Vorliegender Text.

Genosse Peter und Genosse Heinz
Die Ampelkoalition ist so gut wie beschlossen.
Doch die Basis der SPD grummelt, vor allem in Problemzonen wie Friedrichshain-Kreuzberg.
So hält Parteichef Peter Strieder eine lange Nachwahlkampfrede.
Dann dürfen auch noch mal die anderen reden - ein letzte Mal,
bevor sie gehen
von HANS W. KORFMANN
Friedrichshain-Kreuzberg ist eine Problemzone für
die SPD. Denn mitten in Berlin sind Misstrauen und Widerstand gegen
Regierende noch immer keine Ausnahme. Die Mitglieder der Kreisdelegiertenversammlung
marschieren wie Schullehrer mit prall gefüllten Ledertaschen
in den Sitzungssaal. Sie begrüßen einander mit kräftigem
Händedruck, und am Büfett gibt es Schmalzstullen und Hackepeter.

Aufgabe 1.
Geben Sie den Absatz des Artikels über die Berliner SPD, der mit „Friedrichshain-Kreuzberg ist eine Problemzone“ beginnt, als knappe Stichpunktliste wieder und behalten Sie dabei seine wesentlichen Angaben bei.
Aufgabe 2.
Beantworten Sie anhand des Artikels über die Berliner SPD folgende Fragen:
(a) Welche Koalition ist laut Artikel so gut wie beschlossen?
(b) Wer hält eine lange Nachwahlkampfrede?
(c) Was wird am Büfett angeboten?

Datenauszüge.
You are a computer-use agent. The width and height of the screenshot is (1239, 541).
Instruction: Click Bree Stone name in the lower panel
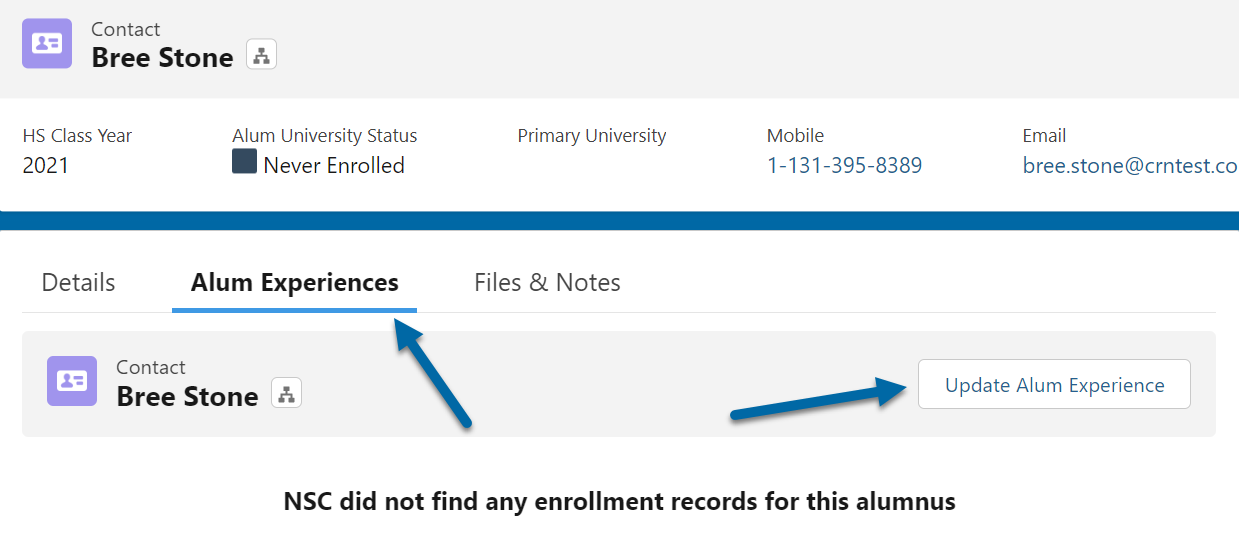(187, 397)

==

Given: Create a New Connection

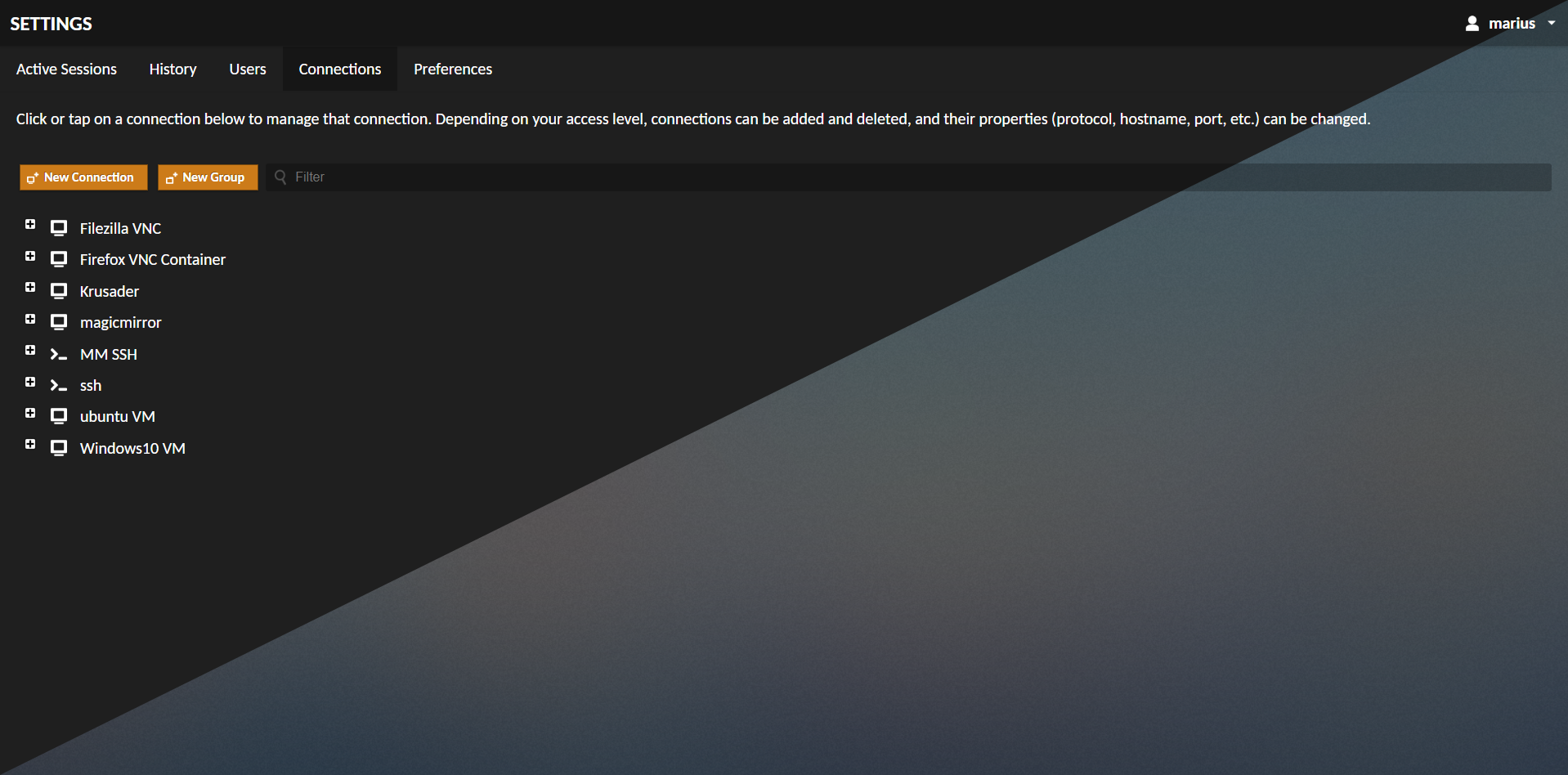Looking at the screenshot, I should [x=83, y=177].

Richtige Lösung 1.
- Friedrichshain-Kreuzberg ist eine Problemzone für die SPD, weil in der Mitte Berlins Misstrauen und Widerstand gegen Regierende noch immer keine Ausnahme sind.
- Die Mitglieder der Kreisdelegiertenversammlung betreten den Sitzungssaal wie Schullehrer mit prall gefüllten Ledertaschen.
- Sie begrüßen einander mit kräftigem Händedruck.
- Am Büfett gibt es Schmalzstullen und Hackepeter.

Richtige Lösung 2.
(a) Die Ampelkoalition.
(b) Parteichef Peter Strieder.
(c) Schmalzstullen und Hackepeter.